TASK DETAILS —
Find the string "computer" in the data, and copy out each line that has it.

MATERIAL SHOWN —
╭──
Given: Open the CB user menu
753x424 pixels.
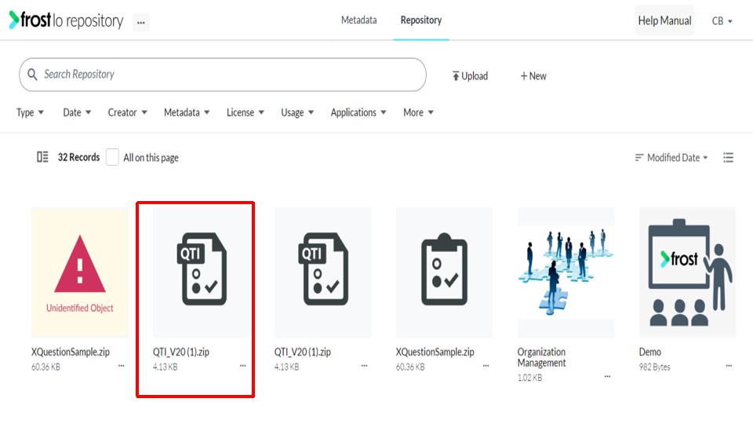Looking at the screenshot, I should click(x=722, y=21).
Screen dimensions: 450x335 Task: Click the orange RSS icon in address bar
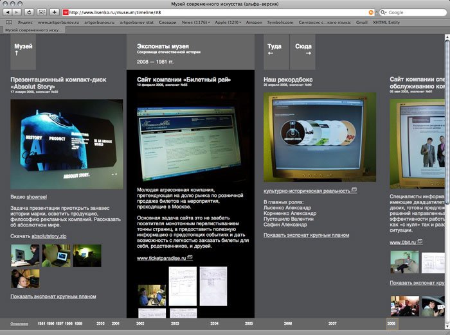pyautogui.click(x=371, y=12)
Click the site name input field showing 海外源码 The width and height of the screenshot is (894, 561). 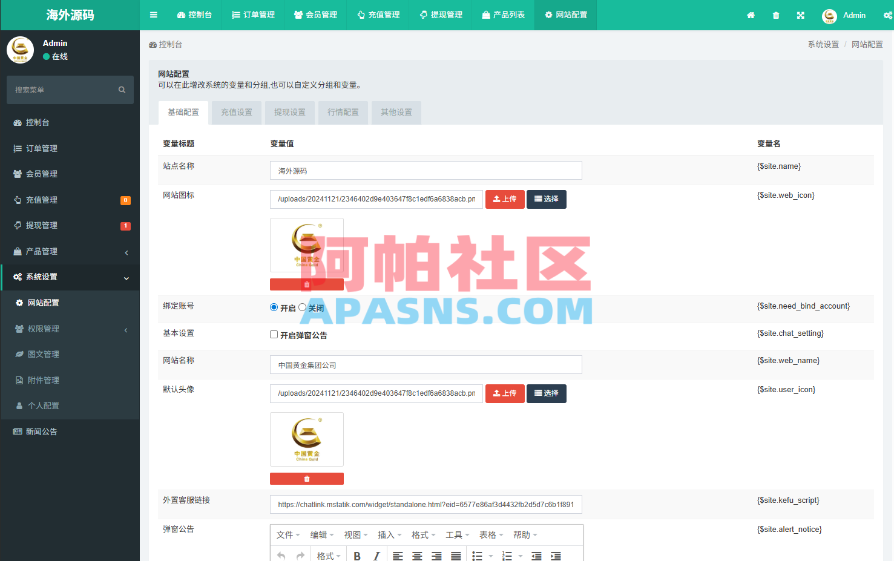(426, 170)
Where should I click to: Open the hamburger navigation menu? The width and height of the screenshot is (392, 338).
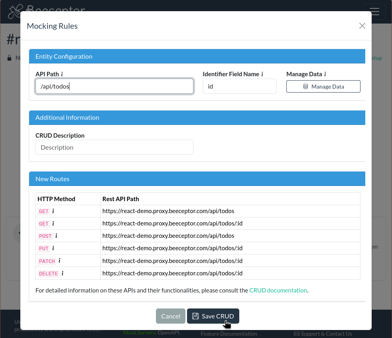[x=374, y=12]
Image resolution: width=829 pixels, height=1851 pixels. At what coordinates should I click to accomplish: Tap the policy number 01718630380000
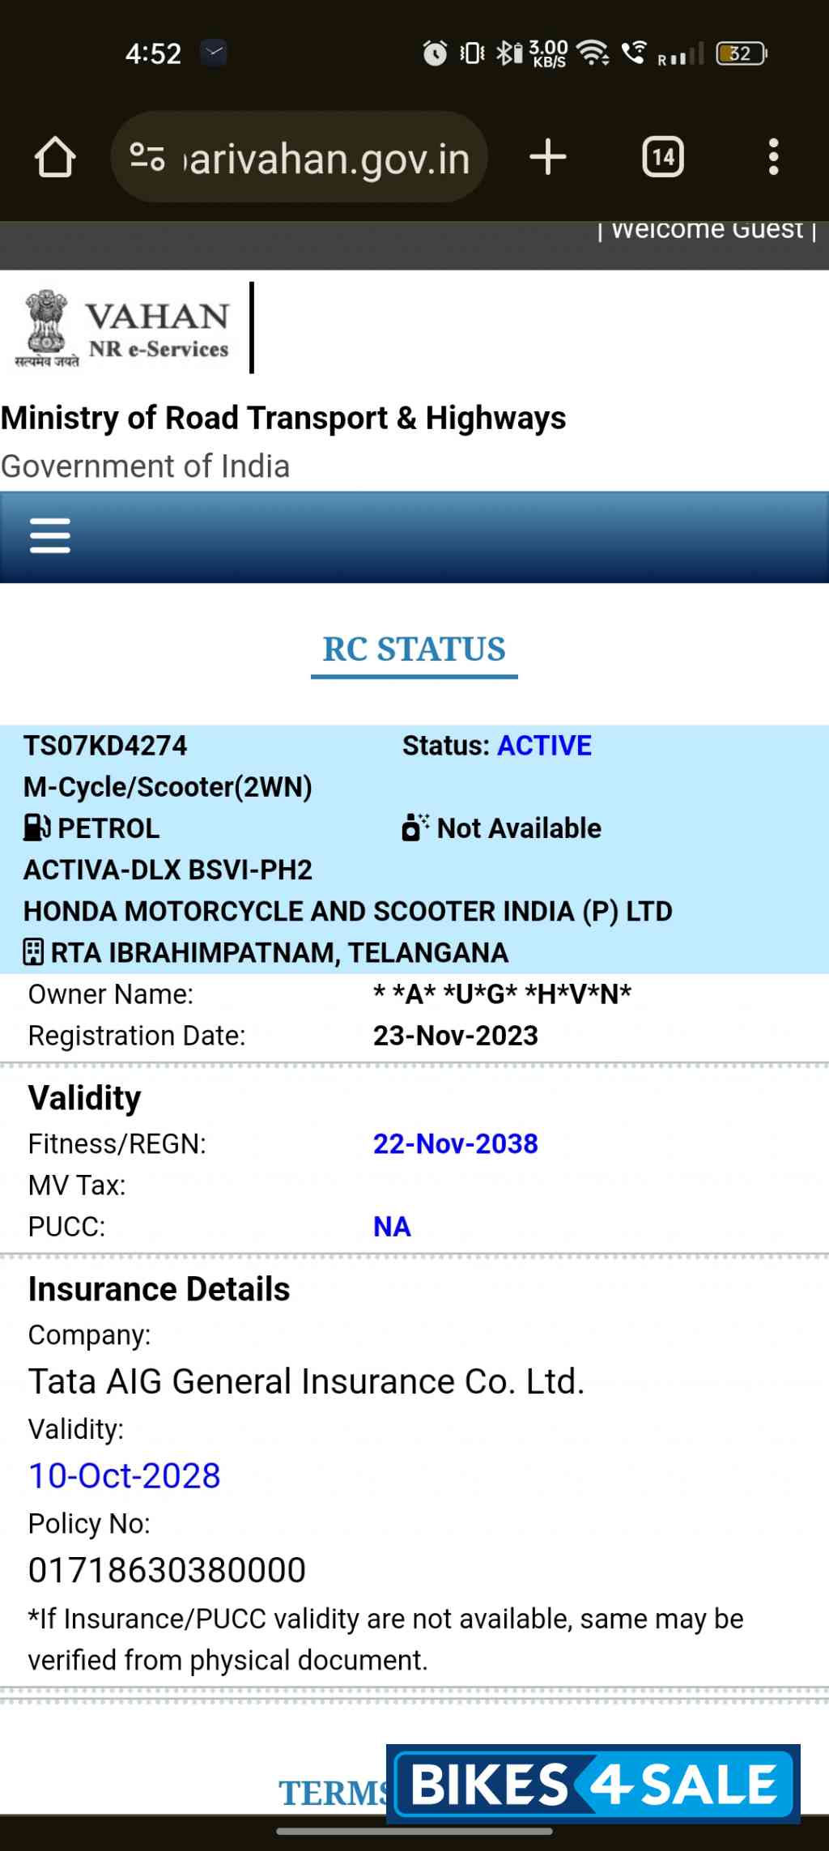[x=166, y=1570]
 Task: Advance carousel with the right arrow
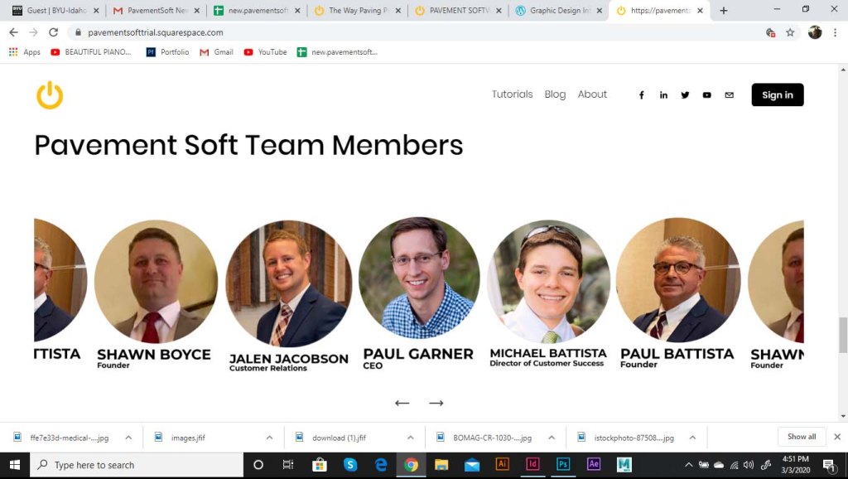[x=436, y=404]
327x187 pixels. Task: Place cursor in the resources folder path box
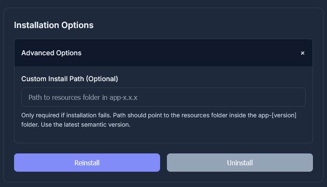[164, 97]
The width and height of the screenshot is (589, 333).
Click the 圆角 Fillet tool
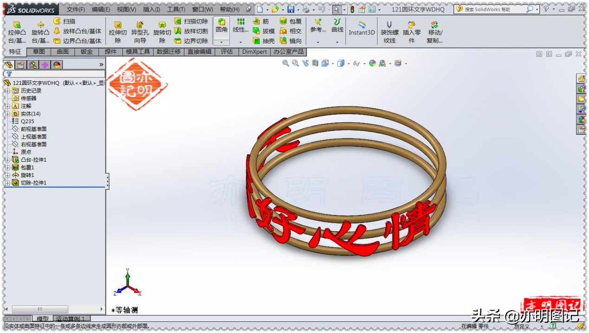pyautogui.click(x=221, y=29)
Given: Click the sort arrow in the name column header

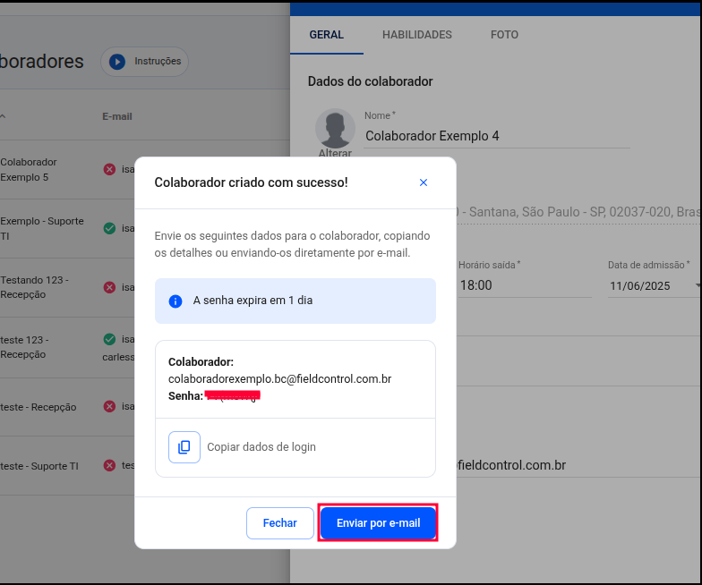Looking at the screenshot, I should pos(3,116).
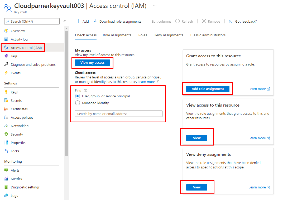The image size is (283, 200).
Task: Select the Managed identity radio button
Action: 78,103
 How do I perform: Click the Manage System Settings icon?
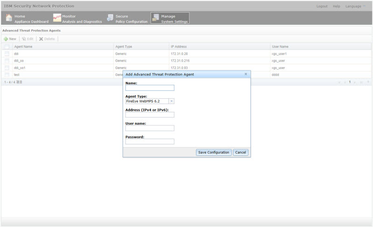[156, 18]
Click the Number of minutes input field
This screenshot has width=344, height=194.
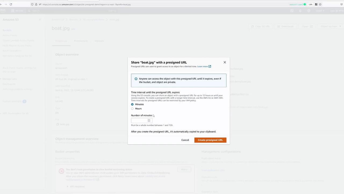(141, 120)
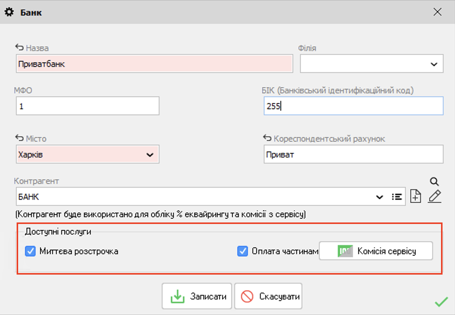This screenshot has width=455, height=315.
Task: Open the Контрагент dropdown arrow
Action: click(380, 196)
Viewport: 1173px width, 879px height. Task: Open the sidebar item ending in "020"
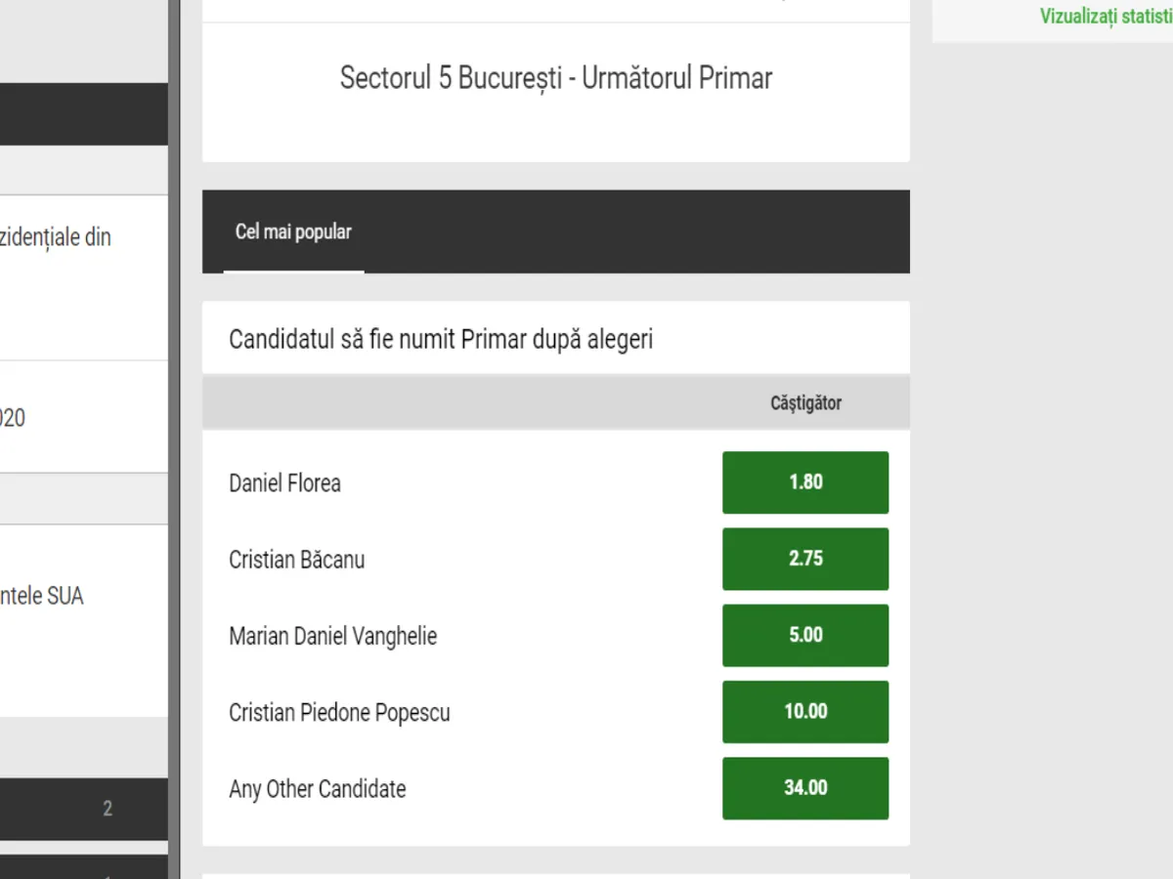point(14,418)
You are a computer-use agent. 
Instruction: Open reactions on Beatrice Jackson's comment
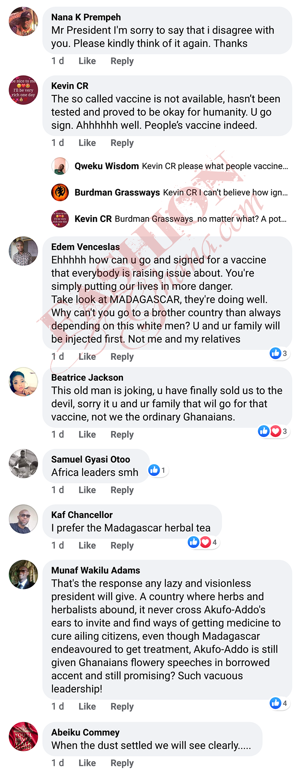click(273, 431)
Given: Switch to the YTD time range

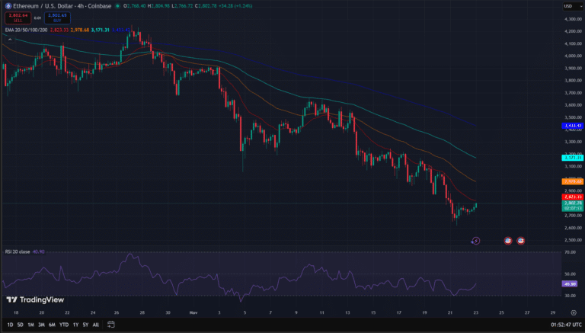Looking at the screenshot, I should click(x=63, y=324).
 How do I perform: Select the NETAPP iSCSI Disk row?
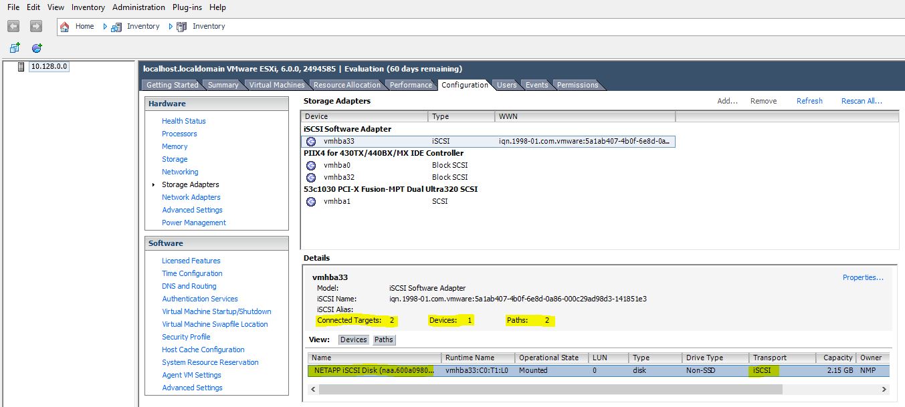tap(371, 370)
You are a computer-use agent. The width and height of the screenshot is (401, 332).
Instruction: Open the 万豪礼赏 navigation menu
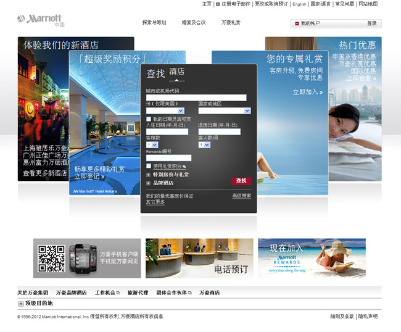(x=231, y=22)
╰──
SOLUTION TO THE EXERCISE —
You are a computer-use agent. 
You are a computer-use agent. The width and height of the screenshot is (401, 332).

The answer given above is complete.